Os responsáveis pela República, eleitos para defender as demandas da população, negligenciaram e não se envolveram significativamente na compra de vacinas, principal caminho para proteger a população e conduzir para o fim da pandemia. O negacionismo, tratamentos duvidosos e o desinteresse em responder as propostas das empresas farmacêuticas fez com que a pandemia atingisse essa magnitude. Muitas famílias gostariam de ver e ter seus entes com saúde e vacinados para poder torcer em um jogo da seleção canarinho.

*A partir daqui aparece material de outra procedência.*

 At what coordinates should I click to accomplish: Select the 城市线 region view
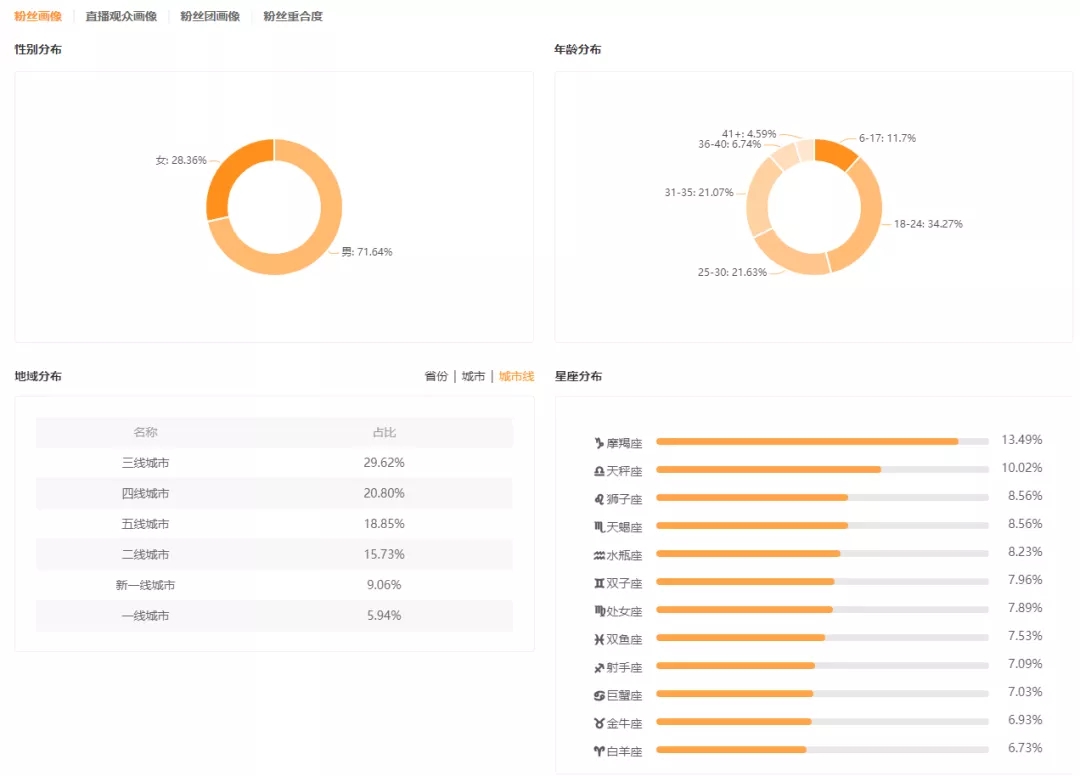(517, 376)
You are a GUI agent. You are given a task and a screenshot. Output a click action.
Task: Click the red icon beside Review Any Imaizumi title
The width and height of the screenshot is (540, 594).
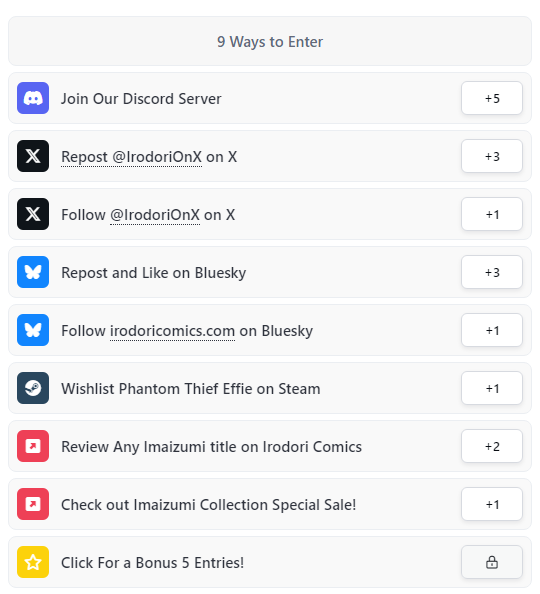(x=33, y=446)
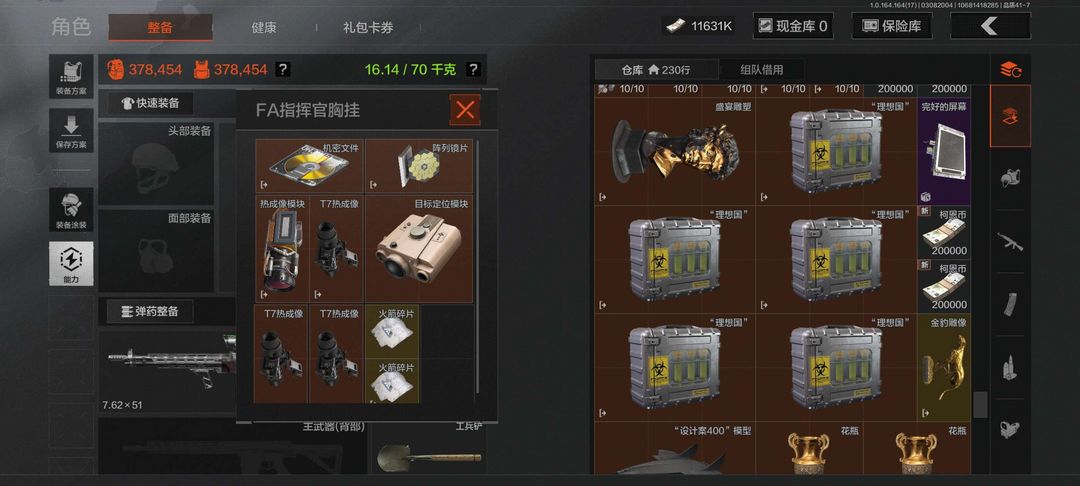Image resolution: width=1080 pixels, height=486 pixels.
Task: Open the 保险库 vault button
Action: click(892, 26)
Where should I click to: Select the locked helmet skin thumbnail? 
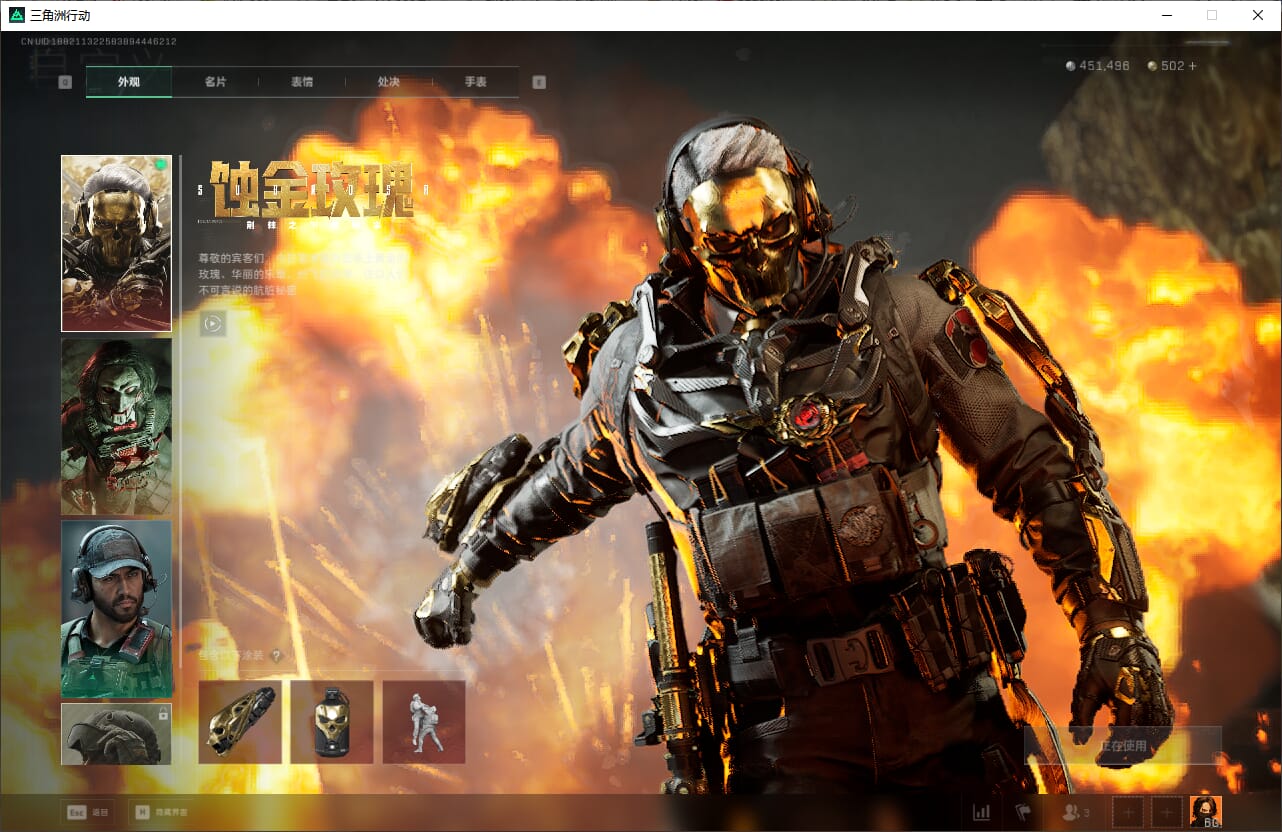click(x=116, y=734)
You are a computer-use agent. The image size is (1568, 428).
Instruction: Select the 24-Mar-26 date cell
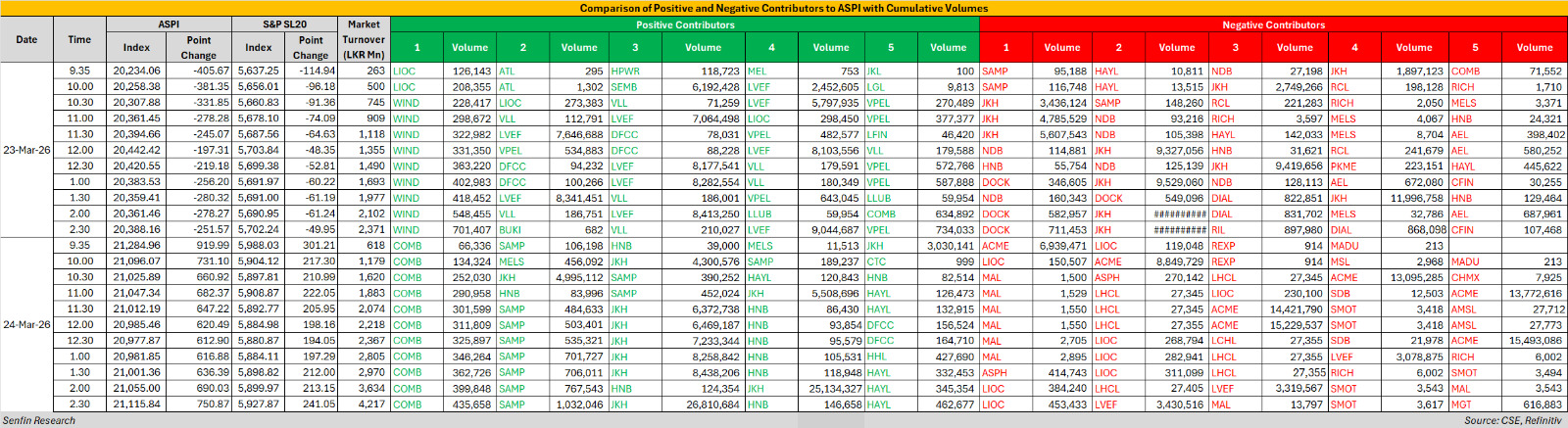click(x=26, y=324)
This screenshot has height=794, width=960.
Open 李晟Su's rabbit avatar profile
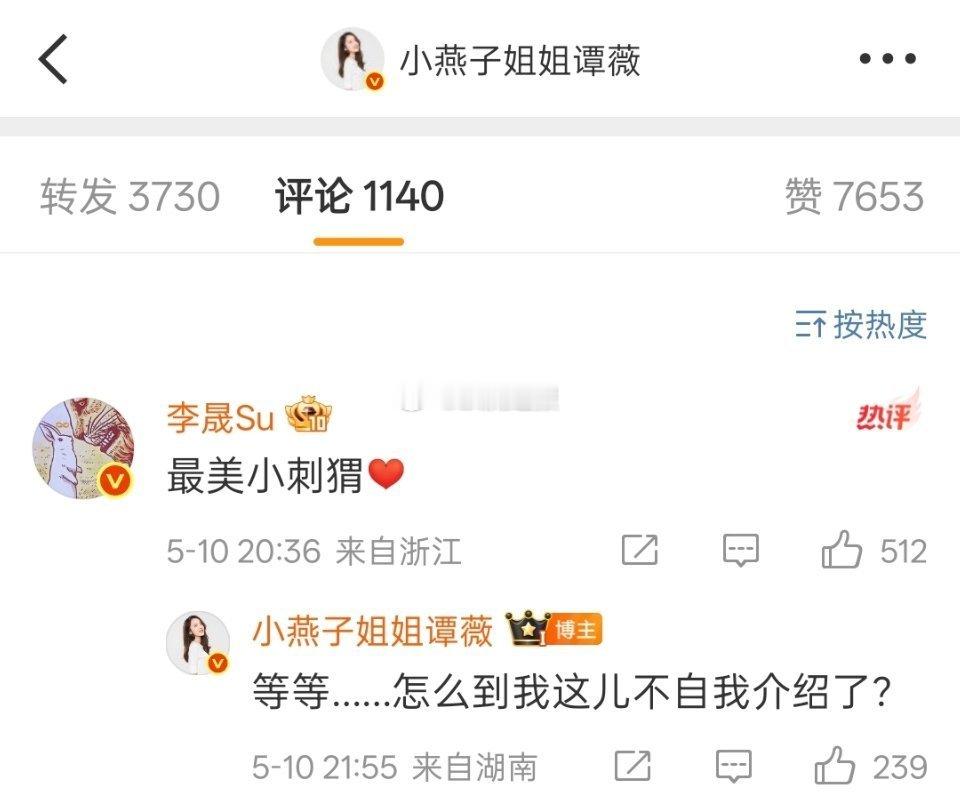point(83,448)
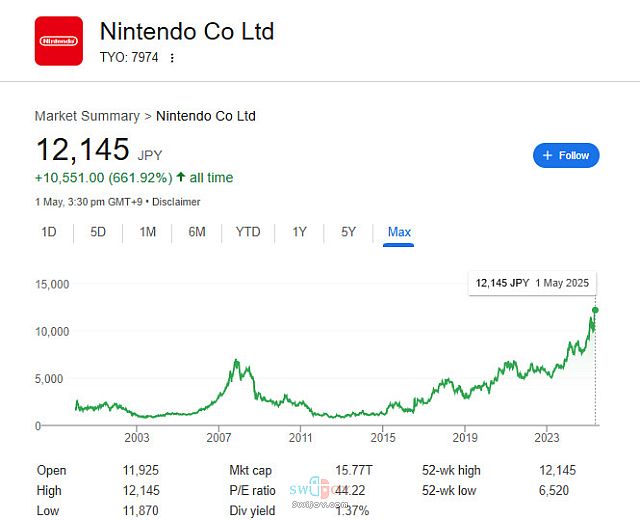Select the Max time range tab
Screen dimensions: 640x520
point(399,233)
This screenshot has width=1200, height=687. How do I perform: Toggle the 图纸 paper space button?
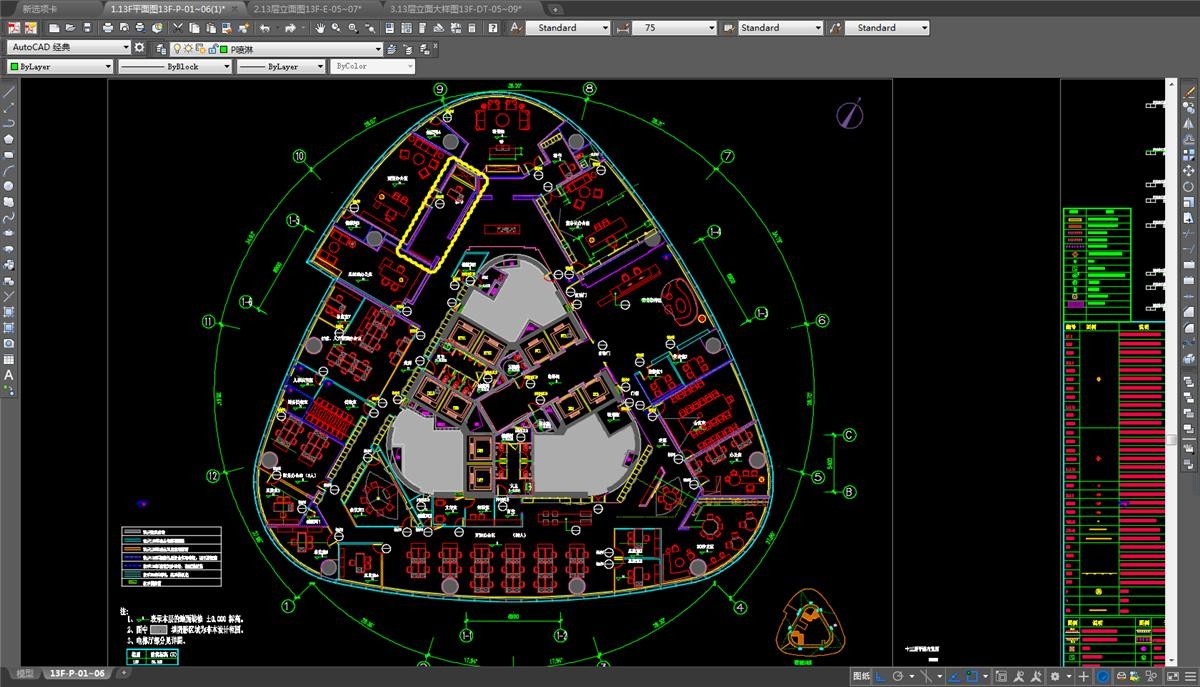[860, 677]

Na homilia da Solenidade de Corpus Christi, no ano de 2019, Papa Francisco enfatizou, “no mundo, procura-se sempre aumentar os lucros, aumentar o volume de negócios... Sim, mas com que finalidade? É o dar ou o ter? O partilhar ou o acumular? A economia do Evangelho multiplica partilhando, alimenta distribuindo; não satisfaz a voracidade de poucos, mas dá vida ao mundo (cf. Jo 6, 33). O verbo de Jesus não é ter, mas dar”.
As ações inconsequentes empurraram os números da pandemia e escancaram a desigualdade no Brasil. O mapa da fome voltou a crescer, mais de 14 milhões de pessoas estão desempregadas, famílias que perderam suas fontes de renda e enfrentam desafios para ter o mínimo para se alimentar. Os impactos socias gerados pela pandemia e ausência de políticas sociais serão notados por muitos anos.
As decisões foram tomadas e quem paga a conta, mais cedo ou mais tarde, deverá ser o próprio povo que já é castigado com conflitos anteriores e com solidariedade se une em busca de suprir e se aproximar das dificuldades vivenciadas por seus irmãos. E nos perguntamos: como cuidar da vida e da dignidade humana quando se preocupam com as aparências? Não é hora de gritar gol.